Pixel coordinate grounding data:
- - -
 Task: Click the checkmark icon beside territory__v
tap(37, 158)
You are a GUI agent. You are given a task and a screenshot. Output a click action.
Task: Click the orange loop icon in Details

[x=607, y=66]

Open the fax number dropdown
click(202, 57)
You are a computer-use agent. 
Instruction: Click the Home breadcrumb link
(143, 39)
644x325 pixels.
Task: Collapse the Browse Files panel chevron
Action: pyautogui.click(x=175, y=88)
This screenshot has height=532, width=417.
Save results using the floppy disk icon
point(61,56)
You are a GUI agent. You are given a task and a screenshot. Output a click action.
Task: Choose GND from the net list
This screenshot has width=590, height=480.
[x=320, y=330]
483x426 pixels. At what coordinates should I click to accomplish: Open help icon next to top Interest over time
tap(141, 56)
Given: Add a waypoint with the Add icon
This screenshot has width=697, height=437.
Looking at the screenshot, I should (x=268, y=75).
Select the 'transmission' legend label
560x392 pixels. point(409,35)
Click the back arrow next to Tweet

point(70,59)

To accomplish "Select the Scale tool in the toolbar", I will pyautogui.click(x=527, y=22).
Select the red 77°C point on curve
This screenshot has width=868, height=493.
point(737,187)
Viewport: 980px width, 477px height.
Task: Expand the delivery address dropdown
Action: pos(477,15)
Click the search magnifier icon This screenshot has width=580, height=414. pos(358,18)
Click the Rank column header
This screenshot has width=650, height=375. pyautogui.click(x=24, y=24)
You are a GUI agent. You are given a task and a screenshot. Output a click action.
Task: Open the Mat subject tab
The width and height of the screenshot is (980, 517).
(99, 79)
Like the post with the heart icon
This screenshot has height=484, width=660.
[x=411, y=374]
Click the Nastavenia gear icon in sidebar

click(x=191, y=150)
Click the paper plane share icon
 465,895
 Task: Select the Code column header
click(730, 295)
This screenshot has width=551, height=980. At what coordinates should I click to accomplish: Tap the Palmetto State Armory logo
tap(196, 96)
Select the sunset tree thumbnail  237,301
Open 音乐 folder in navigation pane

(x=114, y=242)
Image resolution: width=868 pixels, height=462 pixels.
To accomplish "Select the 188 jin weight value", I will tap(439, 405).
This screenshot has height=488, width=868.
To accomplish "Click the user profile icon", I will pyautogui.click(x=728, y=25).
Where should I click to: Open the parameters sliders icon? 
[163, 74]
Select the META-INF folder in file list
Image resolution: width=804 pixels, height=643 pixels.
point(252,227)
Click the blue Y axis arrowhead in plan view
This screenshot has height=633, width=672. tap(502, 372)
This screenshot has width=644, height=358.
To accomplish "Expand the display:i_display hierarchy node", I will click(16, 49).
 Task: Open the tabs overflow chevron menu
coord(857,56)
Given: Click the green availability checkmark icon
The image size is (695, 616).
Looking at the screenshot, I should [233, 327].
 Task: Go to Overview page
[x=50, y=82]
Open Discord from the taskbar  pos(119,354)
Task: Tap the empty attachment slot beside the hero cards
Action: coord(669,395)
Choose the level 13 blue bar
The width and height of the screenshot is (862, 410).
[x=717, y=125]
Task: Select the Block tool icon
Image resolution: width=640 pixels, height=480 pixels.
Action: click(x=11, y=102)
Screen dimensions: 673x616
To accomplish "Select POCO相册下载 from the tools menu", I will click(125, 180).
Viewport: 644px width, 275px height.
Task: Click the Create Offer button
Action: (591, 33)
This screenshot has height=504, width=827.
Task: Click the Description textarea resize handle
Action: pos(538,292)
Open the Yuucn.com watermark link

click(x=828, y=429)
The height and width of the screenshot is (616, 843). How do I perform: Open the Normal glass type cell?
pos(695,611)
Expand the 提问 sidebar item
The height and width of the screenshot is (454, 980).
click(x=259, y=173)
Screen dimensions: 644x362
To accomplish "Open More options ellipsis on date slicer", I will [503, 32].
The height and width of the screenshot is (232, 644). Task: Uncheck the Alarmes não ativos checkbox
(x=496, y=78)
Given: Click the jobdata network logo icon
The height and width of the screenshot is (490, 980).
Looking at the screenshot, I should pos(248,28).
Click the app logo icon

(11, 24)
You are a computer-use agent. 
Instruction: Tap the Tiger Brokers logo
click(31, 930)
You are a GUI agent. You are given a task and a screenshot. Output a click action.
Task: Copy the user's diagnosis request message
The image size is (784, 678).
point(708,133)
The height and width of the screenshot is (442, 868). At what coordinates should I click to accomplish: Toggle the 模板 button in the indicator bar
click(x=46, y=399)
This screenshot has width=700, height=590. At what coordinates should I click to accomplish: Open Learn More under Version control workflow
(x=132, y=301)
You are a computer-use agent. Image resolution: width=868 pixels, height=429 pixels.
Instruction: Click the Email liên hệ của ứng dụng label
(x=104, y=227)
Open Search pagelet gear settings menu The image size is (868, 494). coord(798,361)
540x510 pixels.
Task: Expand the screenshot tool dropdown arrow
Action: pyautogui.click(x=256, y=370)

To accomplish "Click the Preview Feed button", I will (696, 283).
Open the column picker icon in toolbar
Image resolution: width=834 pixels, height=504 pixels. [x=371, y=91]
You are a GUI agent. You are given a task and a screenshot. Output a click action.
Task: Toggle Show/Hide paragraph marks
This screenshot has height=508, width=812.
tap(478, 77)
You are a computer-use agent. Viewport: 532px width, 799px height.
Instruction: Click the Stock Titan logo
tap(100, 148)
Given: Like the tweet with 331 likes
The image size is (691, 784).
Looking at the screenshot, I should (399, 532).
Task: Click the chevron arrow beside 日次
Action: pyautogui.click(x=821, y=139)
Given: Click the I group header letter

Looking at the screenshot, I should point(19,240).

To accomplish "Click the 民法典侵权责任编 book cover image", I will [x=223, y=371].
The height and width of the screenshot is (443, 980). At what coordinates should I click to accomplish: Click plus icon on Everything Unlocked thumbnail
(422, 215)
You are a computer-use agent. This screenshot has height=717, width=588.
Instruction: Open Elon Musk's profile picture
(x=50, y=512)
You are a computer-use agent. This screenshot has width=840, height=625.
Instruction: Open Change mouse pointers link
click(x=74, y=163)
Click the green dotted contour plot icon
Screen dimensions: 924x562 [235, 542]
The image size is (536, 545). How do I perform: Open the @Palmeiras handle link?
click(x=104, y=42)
- - -
ACTION ITEM: Could you reproduce, exactly, every line above from the line with "Select the red 77°C point on curve" to the line with "Given: Click the green", and no other line? Both ends count.

FINISHED EXERCISE:
Select the red 77°C point on curve
This screenshot has width=868, height=493.
point(737,187)
Viewport: 980px width, 477px height.
Task: Expand the delivery address dropdown
Action: pos(477,15)
Click the search magnifier icon This screenshot has width=580, height=414. pos(358,18)
Click the Rank column header
This screenshot has width=650, height=375. pyautogui.click(x=24, y=24)
You are a GUI agent. You are given a task and a screenshot. Output a click action.
Task: Open the Mat subject tab
The width and height of the screenshot is (980, 517).
(99, 79)
Like the post with the heart icon
This screenshot has height=484, width=660.
[x=411, y=374]
Click the Nastavenia gear icon in sidebar

click(x=191, y=150)
Click the paper plane share icon
 465,895
 Task: Select the Code column header
click(730, 295)
This screenshot has width=551, height=980. At what coordinates should I click to accomplish: Tap the Palmetto State Armory logo
tap(196, 96)
Select the sunset tree thumbnail  237,301
Open 音乐 folder in navigation pane

(x=114, y=242)
Image resolution: width=868 pixels, height=462 pixels.
To accomplish "Select the 188 jin weight value", I will tap(439, 405).
This screenshot has height=488, width=868.
To accomplish "Click the user profile icon", I will pyautogui.click(x=728, y=25).
Where should I click to: Open the parameters sliders icon? 
[163, 74]
Select the META-INF folder in file list
Image resolution: width=804 pixels, height=643 pixels.
point(252,227)
Click the blue Y axis arrowhead in plan view
This screenshot has height=633, width=672. tap(502, 372)
This screenshot has width=644, height=358.
To accomplish "Expand the display:i_display hierarchy node", I will click(16, 49).
 Task: Open the tabs overflow chevron menu
coord(857,56)
Given: Click the green availability checkmark icon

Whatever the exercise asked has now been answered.